The government presented testimony at trial from investors who bought the allegedly fraudulent CDs as well as from the executives who helped sell them.
Houston investor Cassie Wilkinson ran to court after receiving a call at the gym that the jury had reached a verdict. Wilkinson attended most of the trial and lost about $500,000 on Stanford CDs.
“It is a relief that 12 jurors saw it the way we did,” she said afterward. “We were scammed. The bottom line is still we’ve lost. But it is justice, and there’s been no justice for the victims. We’ve been pretty much ignored, and now we aren’t being ignored.”
The witnesses included government officials and former Stanford Group Co. Chief Financial Officer James M. Davis, who pleaded guilty to fraud-related charges in 2009 and testified for five days against Stanford. Davis, whose relationship with Stanford traces back to when they were Baylor University roommates, told the jury he knew the boss was committing fraud and didn’t stop it.

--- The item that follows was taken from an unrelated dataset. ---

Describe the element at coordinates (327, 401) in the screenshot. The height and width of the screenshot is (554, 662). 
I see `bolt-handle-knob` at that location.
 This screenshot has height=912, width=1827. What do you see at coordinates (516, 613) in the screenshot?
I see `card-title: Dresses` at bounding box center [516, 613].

Prosecutors told the jury in their closing argument that Stanford wasted investor money on failing businesses, yachts and cricket tournaments. They said he secretly borrowed as much as $2 billion from his bank and sought to build an island resort for billionaires.
‘Digging That Hole’
“The truth is that he flushed it away,” said Justice Department lawyer William Stellmach. “He told depositors he was using their money in one way and the truth was completely different.”
By 2008, the bank owed investors $7 billion that didn’t exist, Stellmach said.
“Stanford had been digging that hole for years with his lavish lifestyles and loser companies,” he said.
Stanford’s defense lawyers argued that his banking disclosures complied with internationally accepted accounting standards. They also contended he had sufficient assets in an array of private enterprises to repay all investors. They said Stanford was consolidating these companies onto the bank’s balance sheets when the SEC sued him for fraud and seized his businesses in February 2009.
The defense presented former Stanford employees who said they saw no evidence of fraud at the company. Some offered testimony in support of the defense’s contention that Stanford was an absentee visionary who left the details of running his operation to Davis.
Scardino, one of Stanford’s attorneys, used part of his closing argument to criticize the prosecution and challenge Davis’s credibility.
“The key witness in their case has got to be one of the biggest liars you ever heard about or read about,” Scardino said of Davis. He told the jury that to believe the government’s case against Stanford, “you have to believe Davis.”
Stanford was declared indigent and given a taxpayer- financed defense because all of his assets were frozen by court order after the SEC sued him.
The federal judge in Dallas overseeing the SEC case appointed a receiver in 2009 to marshal and liquidate Stanford’s holdings to repay investors. While Stanford waited in jail for his criminal trial to begin, the receiver sold his businesses, boats, six airplanes and stakes in a boutique hotel and golf course.
Stanford also lost the honorary knighthood given to him by the Antiguan government for his economic development efforts there. Antigua’s parliament stripped him of the title in November 2009.
The criminal case is U.S. v. Stanford, 09-cr-00342, U.S. District Court, Southern District of Texas (Houston). The SEC case is Securities and Exchange Commission v. Stanford International Bank Ltd., 09-cv-298, U.S. District Court, Northern District of Texas (Dallas).